The DfE is watching more closely
The regulatory environment around MAT governance is tightening. The DfE's Trust Quality Descriptors include explicit expectations about governance quality — not merely compliance, but the quality of strategic oversight, the effectiveness of the board-executive relationship, and the Trust's capacity for continuous improvement.17 The NGA's 2026 report on mature MATs identified governance quality as one of four key priorities for the sector's next phase.18 A Trust whose governance is operating in reactive mode is a Trust that is increasingly exposed to intervention.
The executive team's role in closing the gap
Here is the uncomfortable truth about the governance gap: it is not primarily the board's responsibility to close it. It is the executive team's. A board can only govern effectively with the information, framing, and strategic clarity that the executive provides. When executive teams present boards with data that is operationally rich but strategically thin — or when they manage governance relationships to protect executive decision-making space rather than enable genuine oversight — they are creating the conditions for the gap to widen.
The most effective Trust Cabinets are those that actively invest in governance quality: designing agendas that create space for genuine deliberation, providing strategic summaries that move boards from operational detail to consequential choice, and maintaining the kind of transparent, trust-based relationship with the Chair that allows difficult conversations to happen early rather than late.
What Decision
Intelligence
Actually Means
Beyond frameworks and training — the discipline of judgement under pressure
Decision intelligence is not a decision-making framework. It is not a tool, a model, a matrix, or a course. It is a quality of organisational capacity — the ability of a leadership team to convert information, experience, and collective judgement into good decisions, consistently, under conditions of pressure and uncertainty. This distinction matters enormously. A framework can be taught. Decision intelligence has to be built — through the systematic development of how an executive team operates, how it processes information, how it manages disagreement, how it escalates to the board, and how it recovers when decisions prove to have been wrong.
"The goal is not to make better decisions in the right conditions. The goal is to make better decisions when conditions are wrong — when certainty is unavailable, time is short, and the consequences of being wrong are significant."
The three components
Decision clarity — knowing what decisions the executive team actually needs to make, as distinct from decisions it is making out of habit, deferring unnecessarily, or that should be made by others. Many MAT executive teams carry significant decision debt: choices that have been postponed, partially made, or made implicitly without conscious deliberation. Decision clarity means surfacing that debt and addressing it systematically.
Decision alignment — ensuring that when the executive team has reached a conclusion, it is genuinely a collective conclusion, not a positional compromise or deference to the CEO. Alignment does not mean unanimity. It means each member of the cabinet understands the reasoning behind a decision, is prepared to advocate for it externally, and had a genuine opportunity to shape it. The absence of alignment is one of the most common causes of execution failure.
Decision execution — the capacity to move from decision to action with pace, and to monitor consequences with sufficient granularity to know when course correction is needed. The most analytically excellent decision is worthless if it is not executed. And execution in complex organisations requires clarity about accountabilities, a shared understanding of what success looks like, and the infrastructure to track progress against it.

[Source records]
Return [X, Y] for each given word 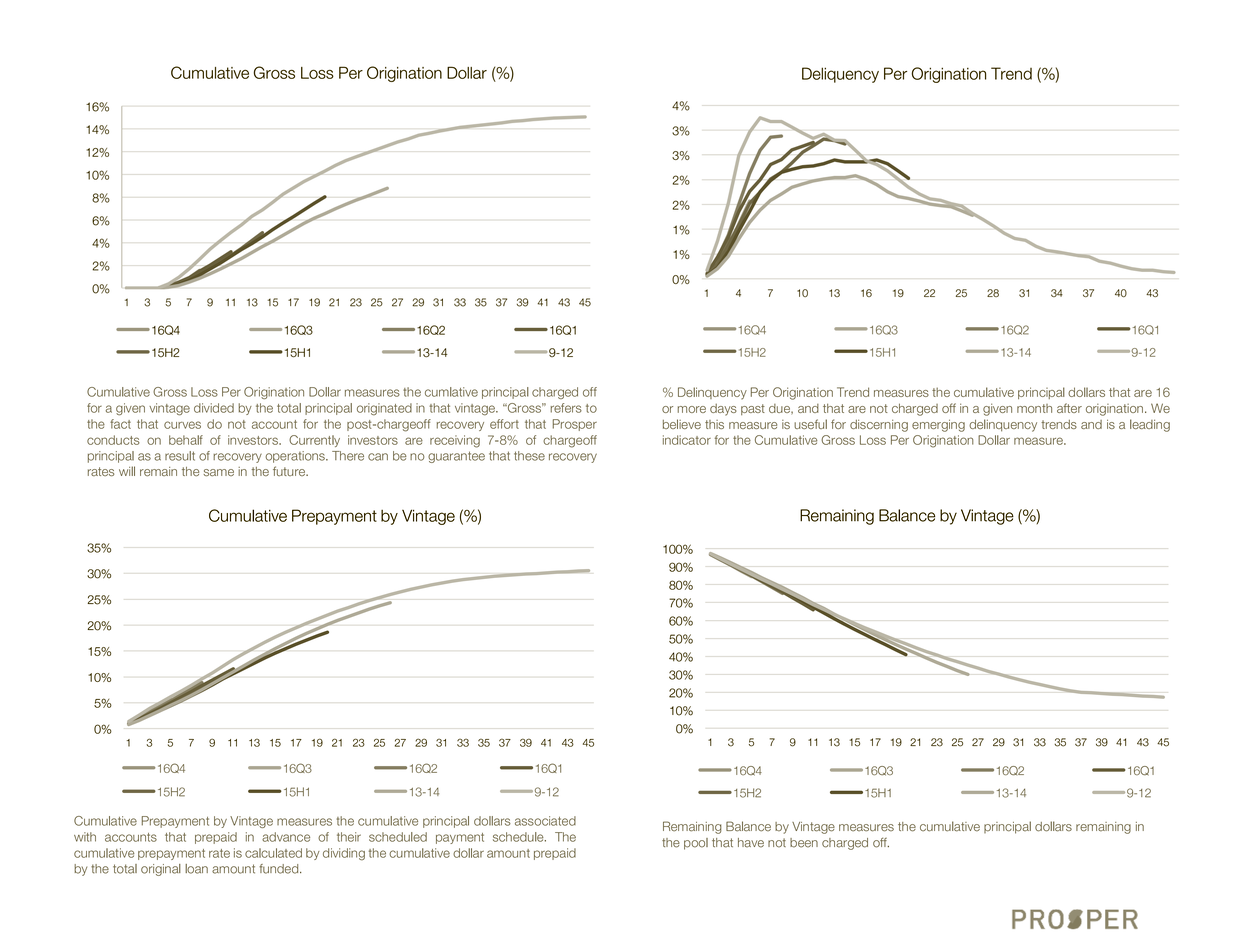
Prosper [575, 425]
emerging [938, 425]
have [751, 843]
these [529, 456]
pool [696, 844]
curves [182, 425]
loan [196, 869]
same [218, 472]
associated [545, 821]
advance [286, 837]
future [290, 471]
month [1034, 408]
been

▸ Stated exercise:
Carry on the text about multi-academy trust governance and decision intelligence from the point where it stops, picking up after its last sentence.

▸ Response to this exercise:
Why socio-political headwinds cannot become the excuse
The sector will face continued political instability. Funding models will be revised. Regulatory frameworks will be updated. Ofsted will change its inspection methodology — again. The government's priorities for education will shift. All of this is certain. None of it is predictable in its specifics.
The temptation for MAT executives is to treat this uncertainty as a reason to defer strategic decisions — to wait for clarity that will not arrive, to postpone choices that feel too consequential to make without better information. This is understandable. It is also, in most cases, the wrong response. The organisations that navigate political uncertainty well are not those that wait longest before acting. They are those whose internal decision-making architecture is strong enough to function effectively regardless of what happens externally.
Systems
Over Heroics
Why the organisations that will endure are those that build infrastructure, not rely on individuals
The education sector has a long tradition of heroic leadership. The outstanding headteacher who transforms a school through force of personality. The CEO who holds a trust together through sheer capability and relational capital. These individuals exist. Their impact is real. And they are a deeply insufficient model for sustainable organisational performance.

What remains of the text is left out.